Task directions. Whatever runs from the line with "ASSAMESE LITERATURE (385, 568)" to the end of the records below must be copied exactly, with nothing else included.

────

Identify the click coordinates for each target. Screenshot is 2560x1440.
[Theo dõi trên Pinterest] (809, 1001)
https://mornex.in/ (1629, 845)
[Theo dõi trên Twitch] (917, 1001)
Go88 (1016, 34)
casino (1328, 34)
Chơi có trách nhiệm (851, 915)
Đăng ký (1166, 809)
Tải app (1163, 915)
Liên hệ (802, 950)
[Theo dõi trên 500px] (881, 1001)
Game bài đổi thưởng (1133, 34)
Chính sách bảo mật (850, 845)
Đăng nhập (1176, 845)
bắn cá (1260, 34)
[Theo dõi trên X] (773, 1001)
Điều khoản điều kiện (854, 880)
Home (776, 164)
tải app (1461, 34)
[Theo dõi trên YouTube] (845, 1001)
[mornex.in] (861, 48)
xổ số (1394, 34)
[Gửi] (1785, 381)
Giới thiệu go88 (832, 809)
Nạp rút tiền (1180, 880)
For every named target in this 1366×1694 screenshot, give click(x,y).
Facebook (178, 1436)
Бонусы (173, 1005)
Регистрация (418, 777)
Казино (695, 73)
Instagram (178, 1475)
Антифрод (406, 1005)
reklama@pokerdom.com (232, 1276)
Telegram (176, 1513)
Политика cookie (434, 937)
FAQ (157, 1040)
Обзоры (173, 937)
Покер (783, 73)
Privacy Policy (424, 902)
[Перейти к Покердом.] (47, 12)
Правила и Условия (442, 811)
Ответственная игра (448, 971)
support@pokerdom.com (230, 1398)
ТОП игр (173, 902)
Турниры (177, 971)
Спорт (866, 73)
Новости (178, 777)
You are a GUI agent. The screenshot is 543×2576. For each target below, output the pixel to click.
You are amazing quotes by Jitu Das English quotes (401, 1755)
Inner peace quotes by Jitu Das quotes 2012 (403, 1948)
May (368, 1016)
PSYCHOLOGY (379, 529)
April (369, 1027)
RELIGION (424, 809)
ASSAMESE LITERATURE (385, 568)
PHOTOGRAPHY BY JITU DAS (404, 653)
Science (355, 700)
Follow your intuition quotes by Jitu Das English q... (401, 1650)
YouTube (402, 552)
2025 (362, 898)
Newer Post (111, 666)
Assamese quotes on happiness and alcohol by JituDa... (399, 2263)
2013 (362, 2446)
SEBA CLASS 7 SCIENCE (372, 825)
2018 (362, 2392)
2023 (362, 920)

────

Output below.
ASSAMESE LITERATURE (385, 568)
PHOTOGRAPHY BY JITU DAS (404, 653)
Science (355, 700)
Follow your intuition quotes by Jitu Das English q... (401, 1650)
YouTube (402, 552)
2025 (362, 898)
Newer Post (111, 666)
Assamese quotes on happiness and alcohol by JituDa... (399, 2263)
2013 (362, 2446)
SEBA CLASS 7 SCIENCE (372, 825)
2018 (362, 2392)
2023 (362, 920)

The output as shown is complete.